Sunday, February 23, 2020


By Heinz Richter

Ansel Adams was born on February 20 in 1902.  

All photographers, including Leica owners, can learn a lot from him.  His approach to photography with the Zone system, which he created, is still as much up to date today as it was when he worked his magic with black and white photography.  This is part of what makes him of great interest to the Leica community, because Leica these days has probably a much wider number of followers still using analog photography than any other camera out there.  By applying his techniques, I have certainly been able to produce better black and white photographs than I would otherwise have been able to.

Ansel Adams at work

This is not going to be an article on Ansel Adams’ camera and darkroom techniques.  For that he is doing a much better job in his books than I ever could.  Instead this is a remembrance of one of the giants of photography, an individual that will forever be remembered as one the absolute masters of his craft.

The L-Camera blog has published a two part video of Ansel Adams from 1958.  In this 20-minute presentation you get an insight into his working methods, his own interests and attitude to art, and his gigantic amount of camera equipment.

You will accompany the photographer through the entire process of analog photography, from the precise light reading of the object, the correct exposure settings of the camera and onto the right development of the photos in the darkroom.

But you will also see another, much lesser known side of Ansel Adams, that of an accomplished pianist.  As a matter of fact, he initially planned to become a concert pianist, but the onset of arthritis kept him from doing so.  It wasn't until then that he began his career as a photographer.

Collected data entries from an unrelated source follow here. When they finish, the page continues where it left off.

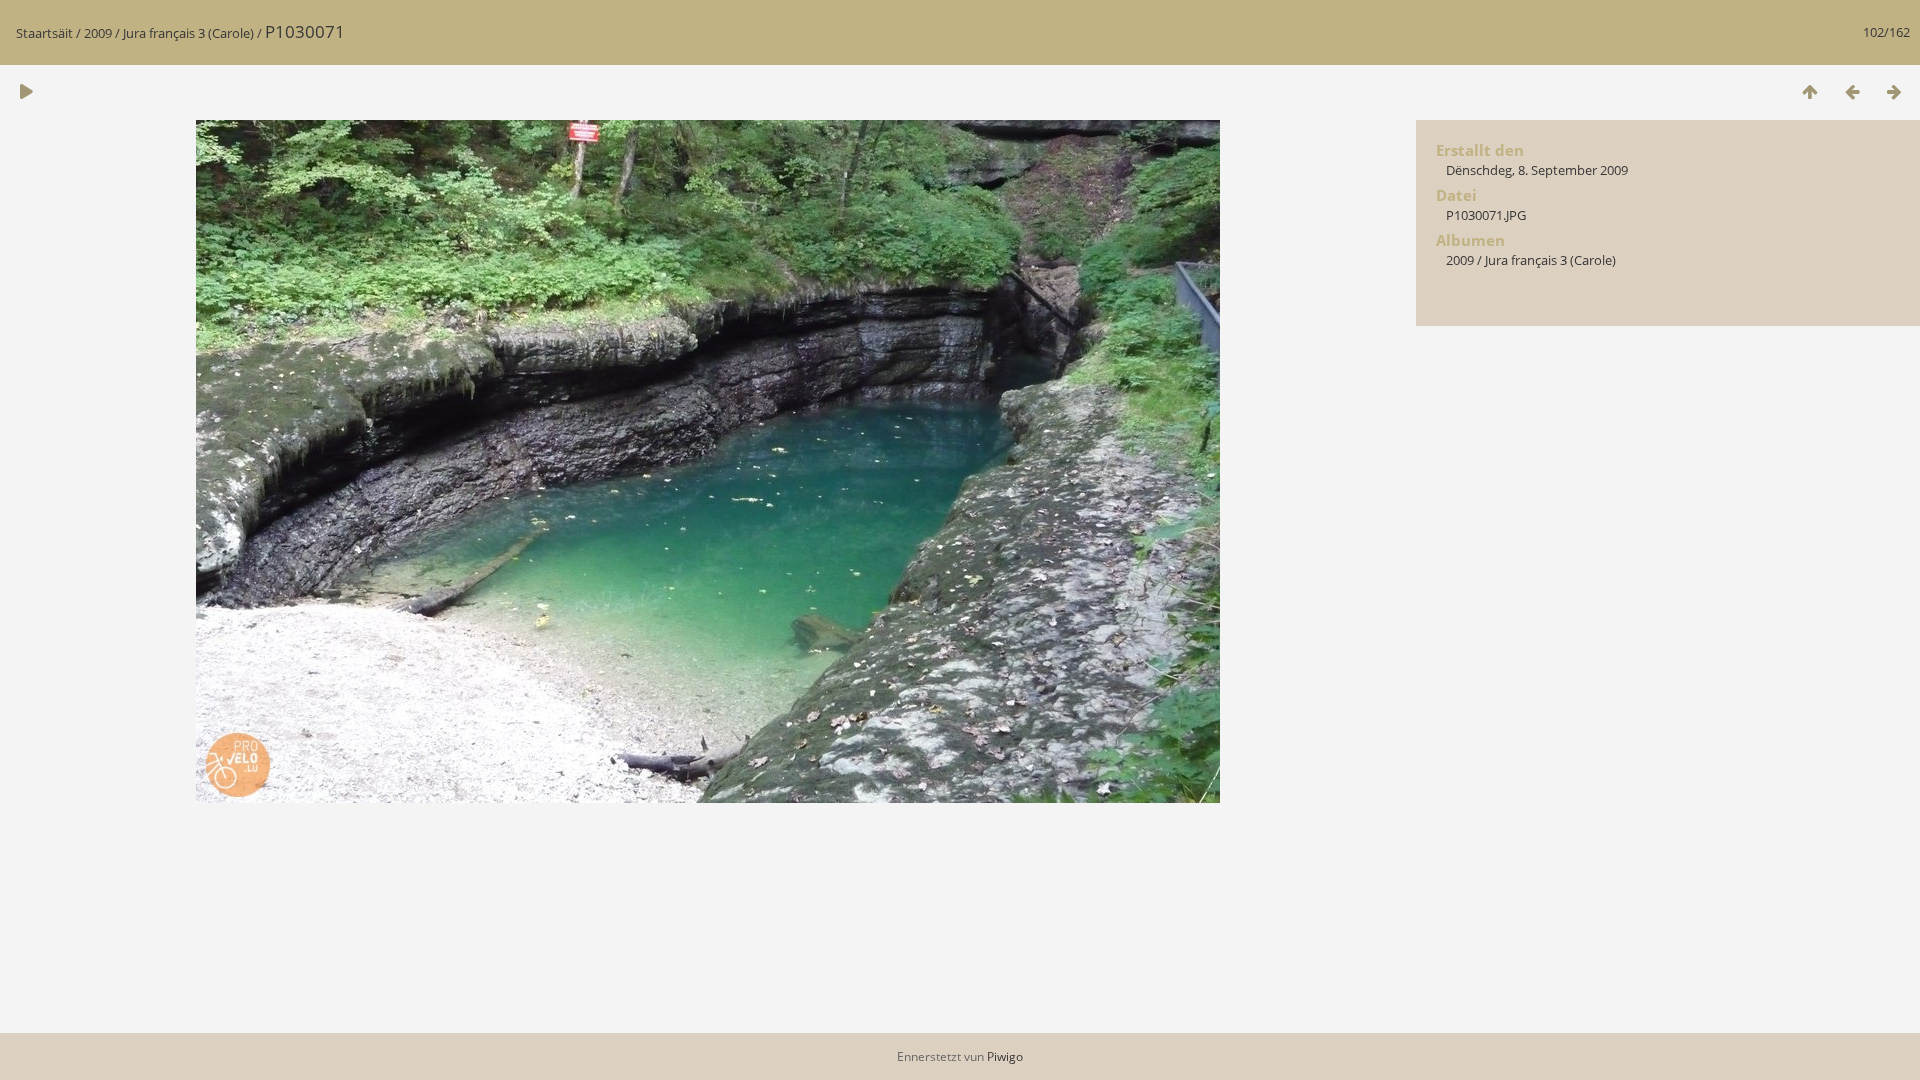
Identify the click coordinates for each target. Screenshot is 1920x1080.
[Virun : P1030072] (1894, 91)
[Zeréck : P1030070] (1852, 91)
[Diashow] (26, 91)
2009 (98, 33)
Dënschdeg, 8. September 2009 (1537, 170)
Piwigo (1005, 1056)
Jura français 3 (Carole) (188, 33)
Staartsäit (44, 33)
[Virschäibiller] (1810, 91)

The piano music accompanying the video was all played by Adams.  Listening to it is a captivating opportunity to see the other artistic side of this great artist.

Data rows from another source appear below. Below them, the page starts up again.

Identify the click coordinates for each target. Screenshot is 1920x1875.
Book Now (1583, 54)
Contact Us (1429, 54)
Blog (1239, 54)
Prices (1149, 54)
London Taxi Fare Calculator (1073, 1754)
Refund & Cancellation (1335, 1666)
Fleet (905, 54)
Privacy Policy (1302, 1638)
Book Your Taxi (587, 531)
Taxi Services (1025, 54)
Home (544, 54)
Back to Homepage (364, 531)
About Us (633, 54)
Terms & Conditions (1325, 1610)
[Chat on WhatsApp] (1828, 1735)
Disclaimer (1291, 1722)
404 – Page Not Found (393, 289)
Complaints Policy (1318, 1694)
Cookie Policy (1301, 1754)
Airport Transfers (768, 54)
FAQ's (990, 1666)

I am showing only one example of his work.  It is almost impossible to make a reasonable selection from his many published photographs.  This one stands out because it was taken without the possibility of an exposure reading.  He came upon this scene while driving home from an assignment.  The light was changing quite rapidly and Adams had barely time to set up his camera and tripod.  It is to his credit to be able to accurately determine the exposure simply based on experience.

 Moonrise over Hernandez

 For the video go to: AnselAdams

Many people are satisfied just to see and enjoy the incredible images Ansel Adams produced, but for many the question remains, what cameras did he use.  As simple as the answer might seem, that question is actually not easy to answer.  Even Ansel Adams himself had problems with that.  In an interview with John Adams recalled:

"Well, people have asked me what kind of cameras I used. It's hard to remember all of them. Oh I had a box Brownie #1 in 1915, 16. I had the Pocket Kodak, and a 4 x 5 view, all batted down. I had a Zeiss Milliflex. A great number of different cameras. I want to try to get back to 35 millimeter, which I did a lot of in the 1930s. Using one of the Zeiss compacts. In the 20s and into the 30s, I would carry a 6-1/2 x 8-1/2 glass plate camera -- that was a little heavy. And I had a 4 x 5 camera, then of course we went to film, to film pack, things became a little simpler.”

Zeiss Contarex


Arca Swiss

Leica R4

We do know that his account is far from complete for no other reason that he also used larger than 4 x 5 cameras.  As a matter of fact, many of his iconic images were taken with 8 x 10 cameras.  I recall a video about Ansel Adams where he briefly shows some of his camera equipment.  There, for 35mm he used a Zeiss Contarex with a variety of lenses, but he also used a Leica R4.  Medium format photography was covered by Hasselblad.  As a matter of fact, one of his photographs of the Half Dome was taken with a Hasselblad.  In 2014 one of his 4 x 5 cameras was offered for auction.  It was an Arca Swiss with several lenses.  Ultimately, we will never know what all the cameras were that Ansel Adams used, and it doesn’t really matter.  What matters is the incredible amount of work he produced.  We are very fortunate that to this day we are able to see this wok on display in museums, galleries and other venues.  Thank you Ansel Adams.